### REQUIREMENT
What is the number of lines in the listing below that contain the string "This"? Give that number only.

### EXERCISE DATA
+++
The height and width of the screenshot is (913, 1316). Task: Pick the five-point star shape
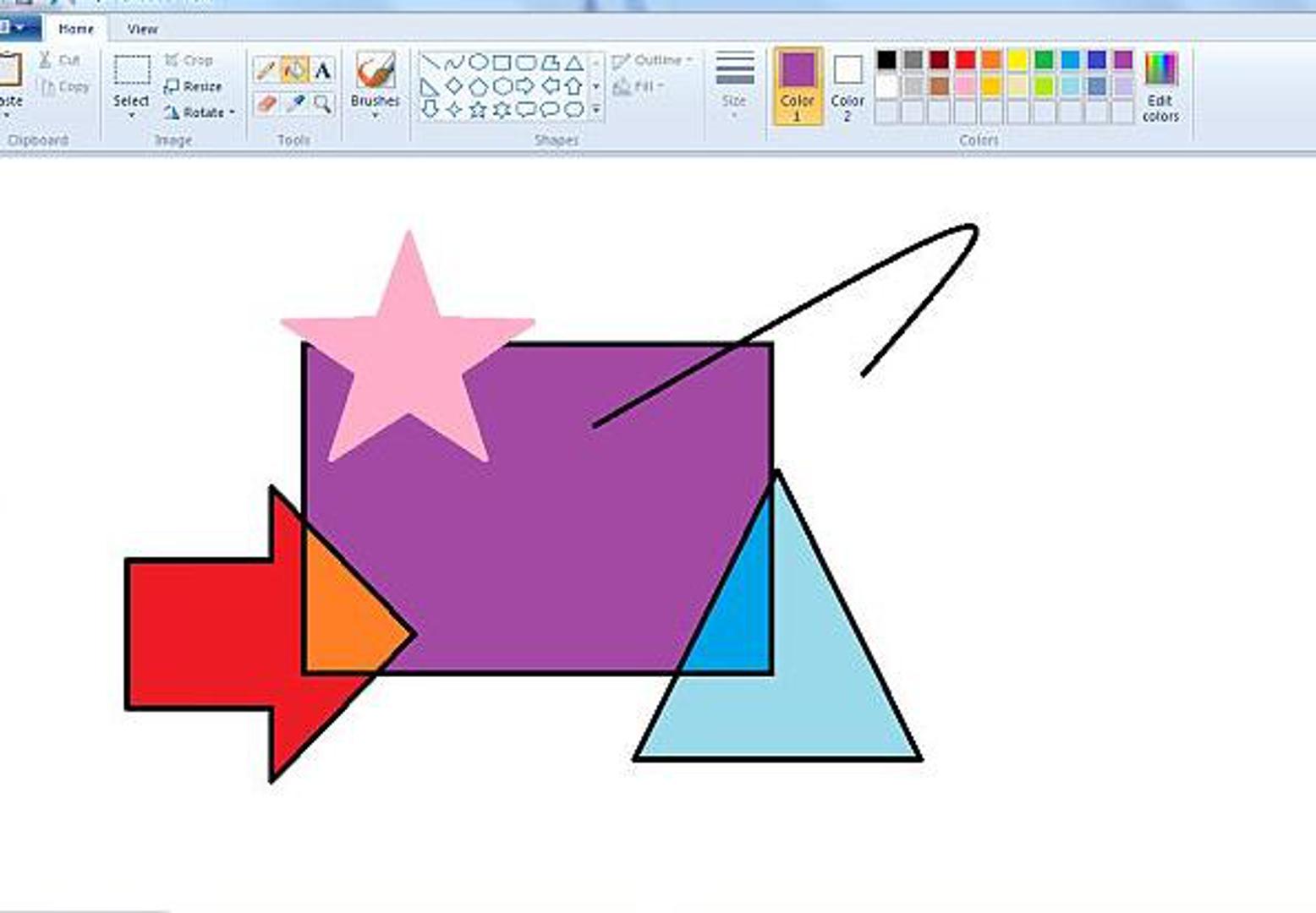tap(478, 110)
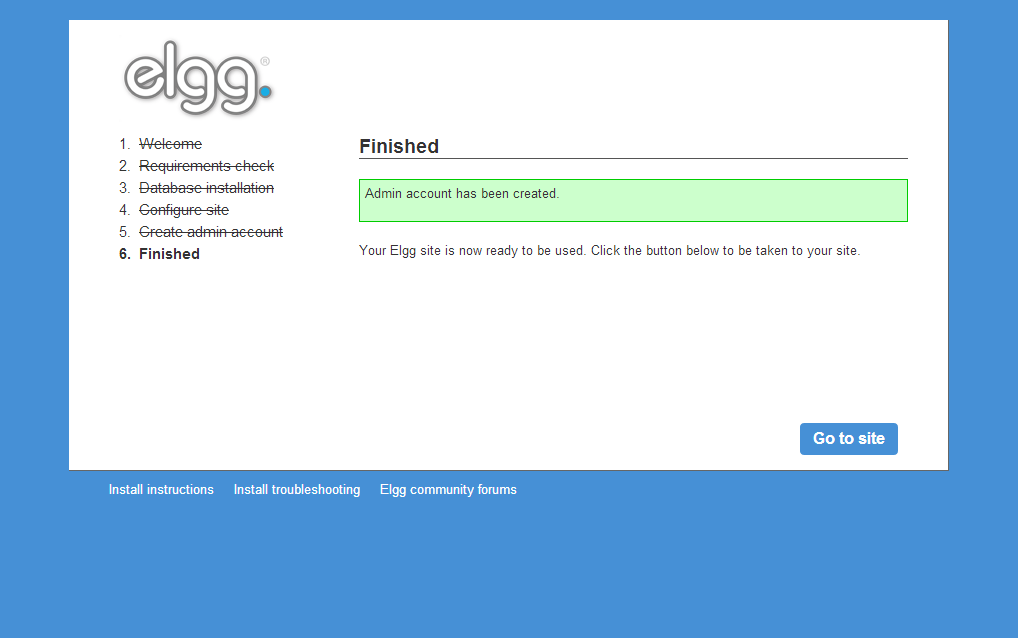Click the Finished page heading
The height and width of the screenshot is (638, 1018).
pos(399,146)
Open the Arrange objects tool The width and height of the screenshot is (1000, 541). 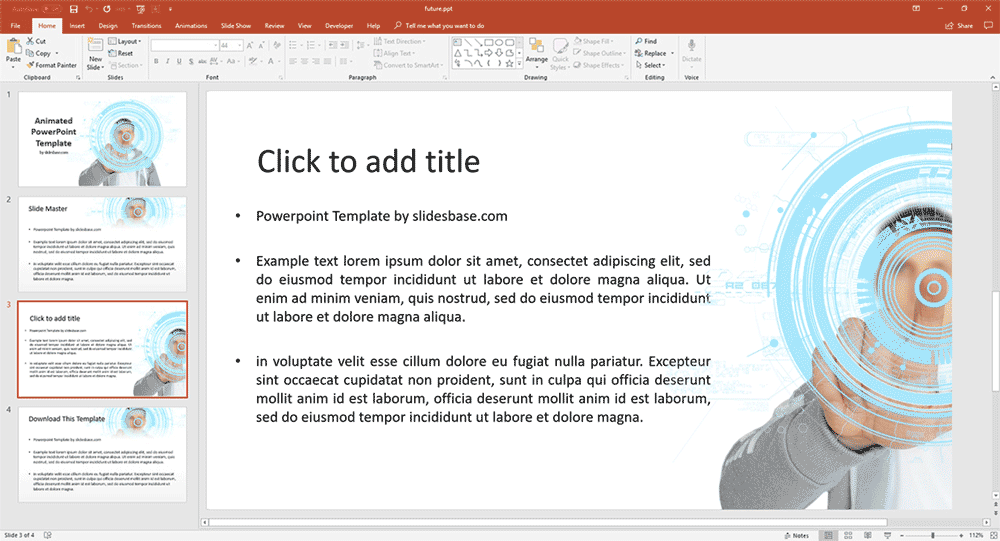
+++
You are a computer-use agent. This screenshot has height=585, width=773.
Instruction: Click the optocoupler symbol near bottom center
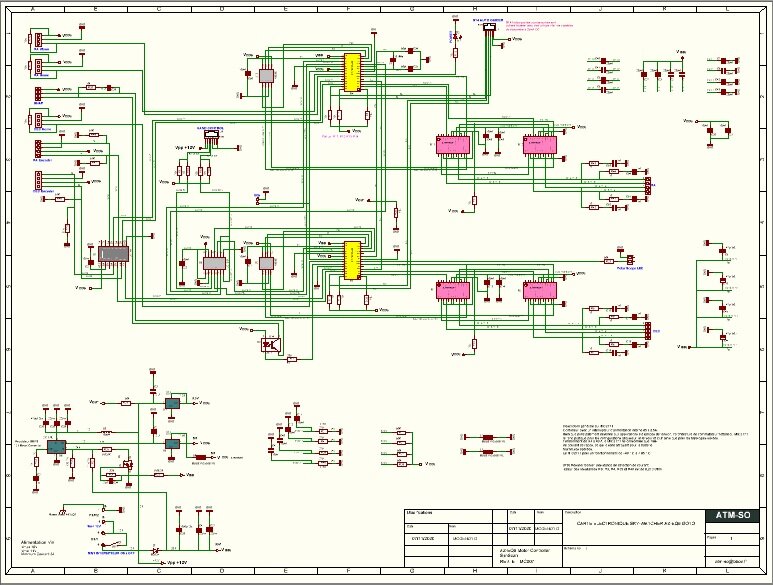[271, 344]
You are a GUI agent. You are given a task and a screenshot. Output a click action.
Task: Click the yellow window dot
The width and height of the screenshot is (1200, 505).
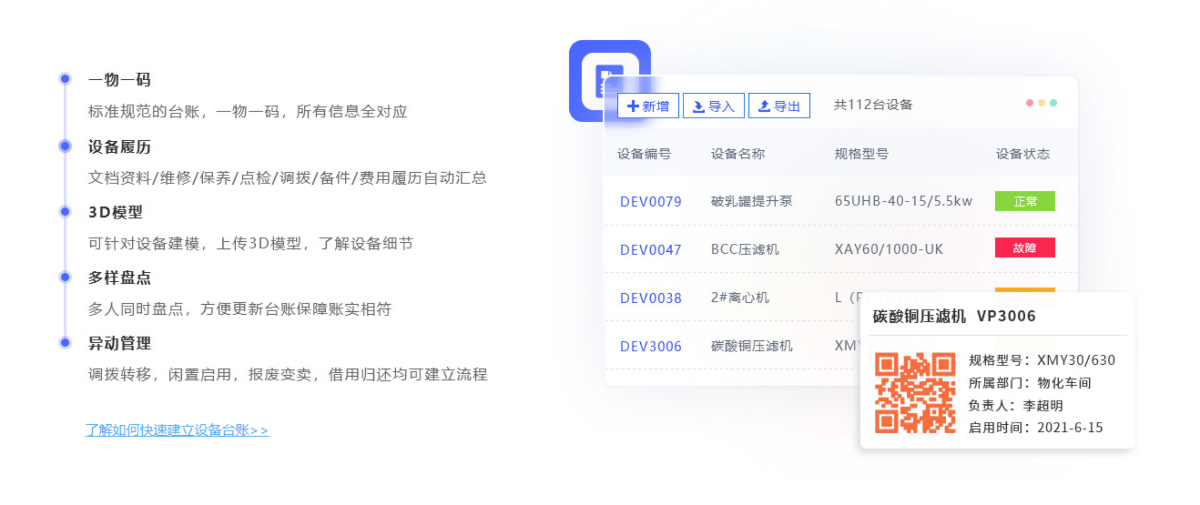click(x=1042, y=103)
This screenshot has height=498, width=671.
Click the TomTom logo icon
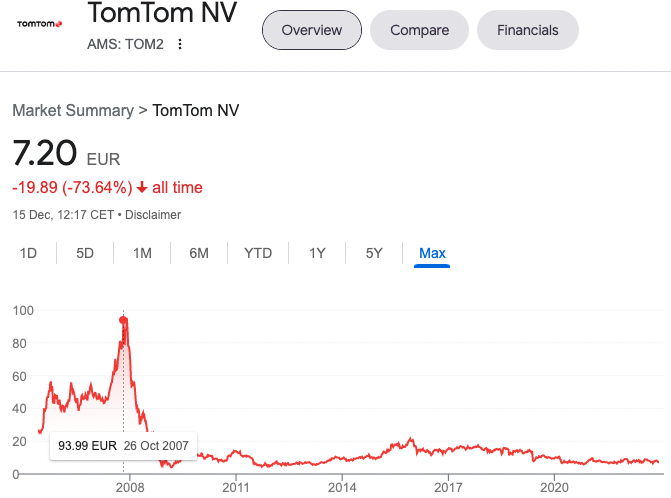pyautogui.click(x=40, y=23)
+++
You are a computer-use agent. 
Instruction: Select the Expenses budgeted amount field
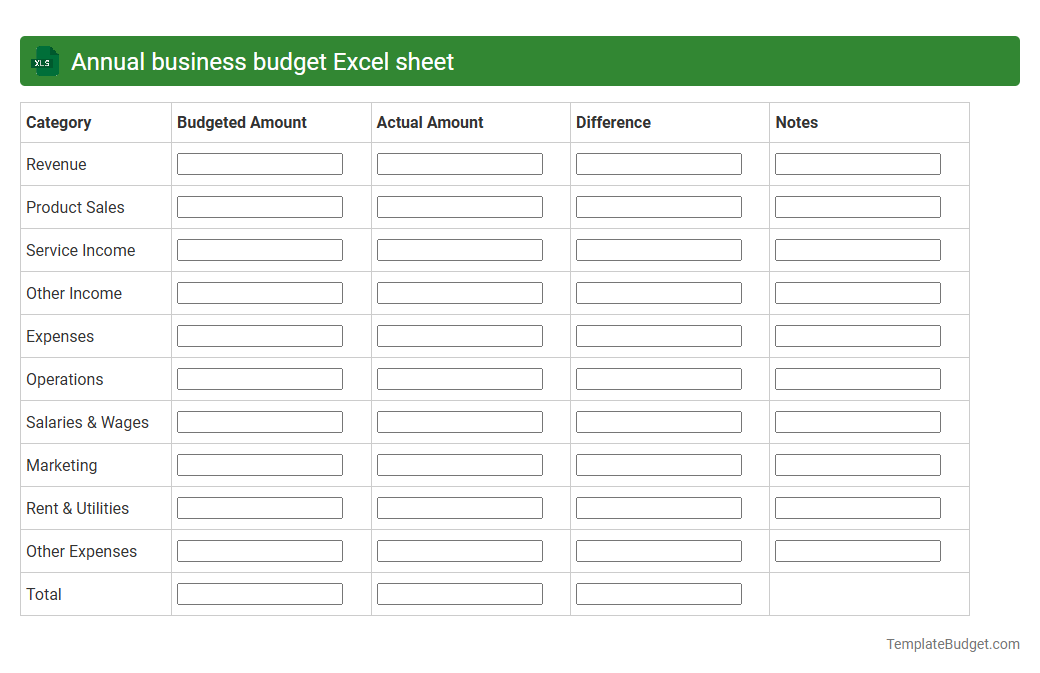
+++
### YOUR RESPONSE
2